Eleanor and Park by Rainbow Rowell


Update: I need to update this review because several conversations have brought to my attention (and I’m sorry that it wasn’t obvious to me) that a lot of the descriptions of Park in this book are racist and fetishising. I’m finding some more knowledgeable review to link here at the moment but for now please bear this in mind and taken my review from the ignorant point it stood in.

I read Eleanor and Park shortly before my complete reading slump in the spring (I think it was weirdly one of the books to cause it- I read this and some other really good ones and then others didn’t compare) so I completely failed to review it at the time.

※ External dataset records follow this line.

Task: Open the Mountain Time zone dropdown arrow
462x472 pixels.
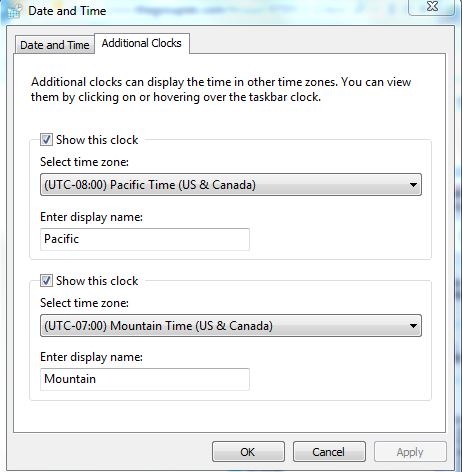Action: pyautogui.click(x=413, y=326)
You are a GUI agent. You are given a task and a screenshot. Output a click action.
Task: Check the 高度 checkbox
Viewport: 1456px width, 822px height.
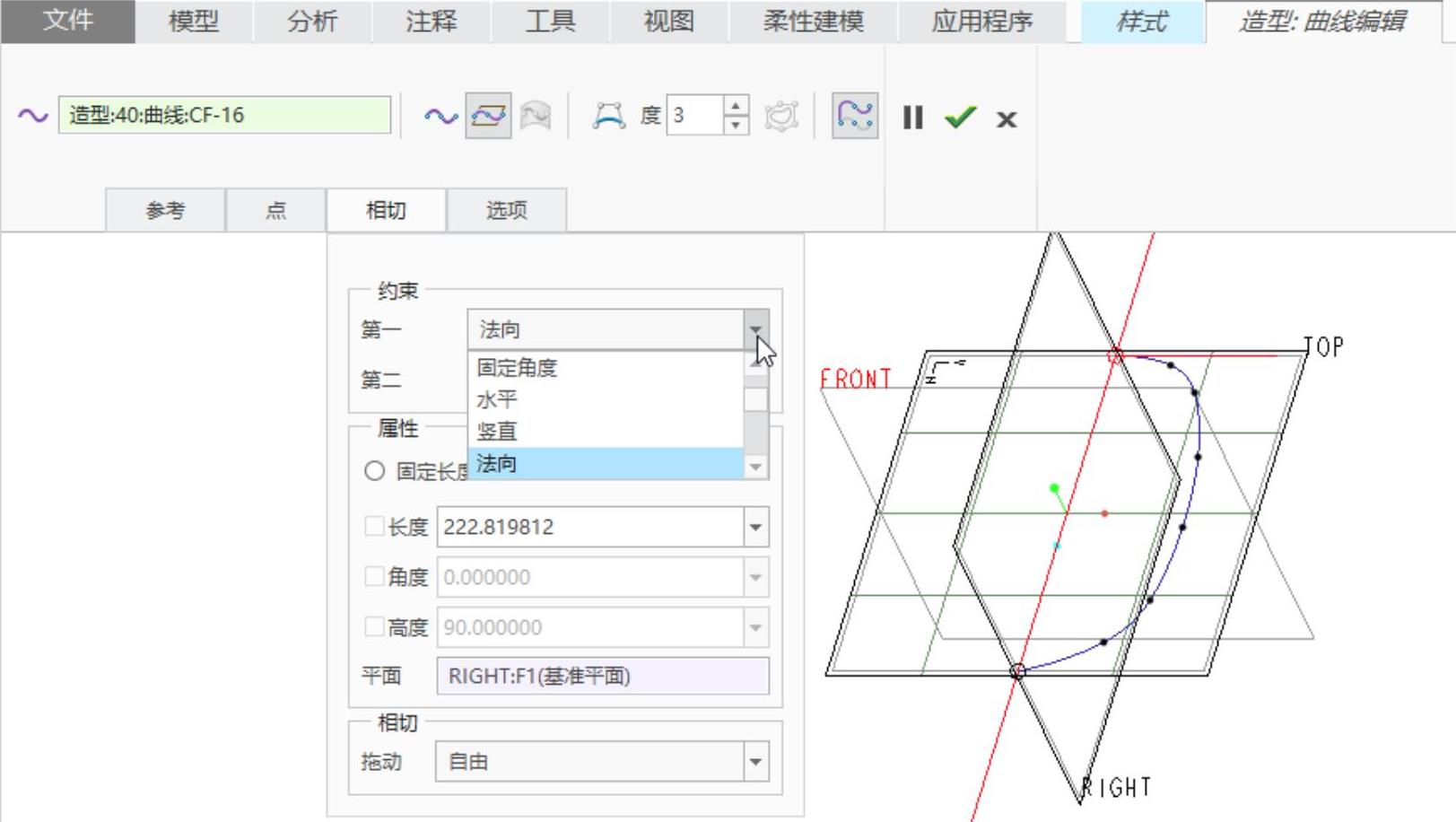point(374,627)
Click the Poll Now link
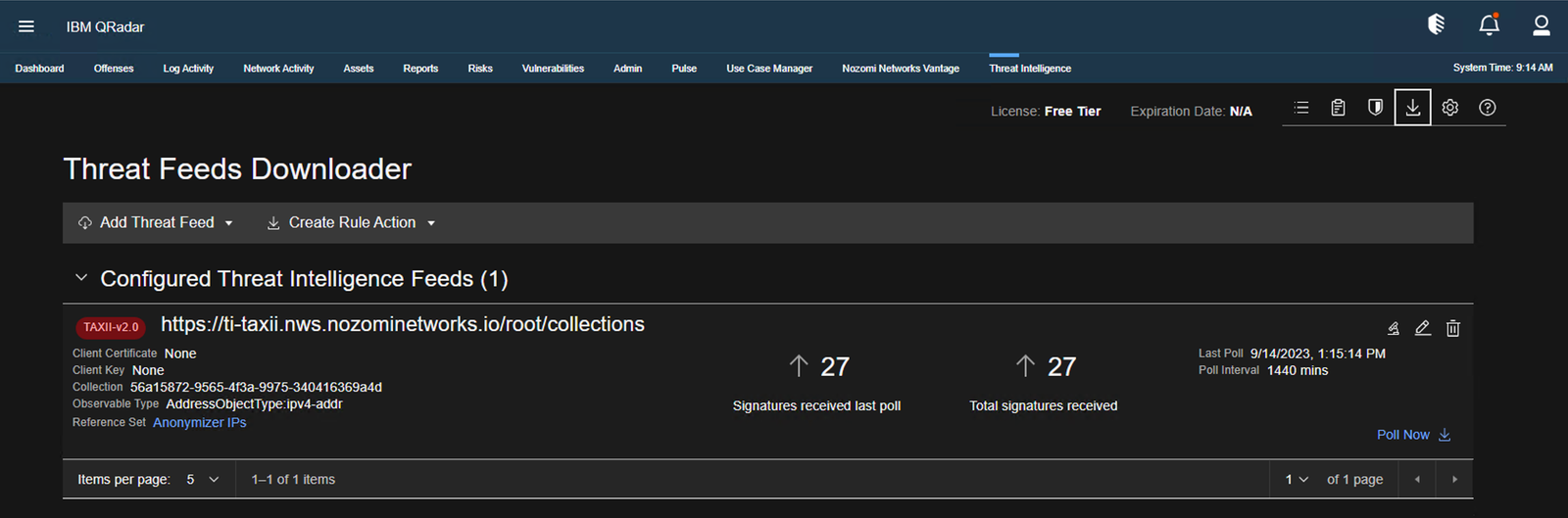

I never really had a great deal of interest in reading Rainbow Rowell’s other books, I think I got it into my head that they were a kind of YA fantasy that I was interested in, but it turns out I was very wrong. I absolutely loved Eleanor and Park. It had that sort of gritty quality that makes a good, believable romance and the ending… Wasn’t an ending. Like teenage romances don’t get wrapped up all neat and tidy, neither did Eleanor’s romance with Park.

The basic gist; Eleanor and Park are two teenagers who develop a friendship (after a slightly antagonistic beginning) and eventually fall in love over comic books and mixed tapes. Eleanor has recently returned to living with her mum after a stint sleeping on a family friend’s sofa because her step-dad kicked her out. Park is trying to keep his head down in a town where he tenuously gets along with the popular kids, but still has to deal with being a mixed race kid in 1980s America. Both of them find a way to forget their home lives in each other.

I really liked the fact that the two main characters aren’t conventional. Park is half Korean, Eleanor a slightly overweight girl with frizzy ginger hair. Neither of them scream conventional hero; but their story shows that they should be. 

There’s a lot going on in the story; bullying, domestic abuse, interracial relationships and the importance of letting people go when the time is right. So it felt like a lot was packed in, but not overwhelmingly so. These are the stories of many teenagers, so why shouldn’t they be represented?

So yeah, I really liked this book. I’m glad I finally read it!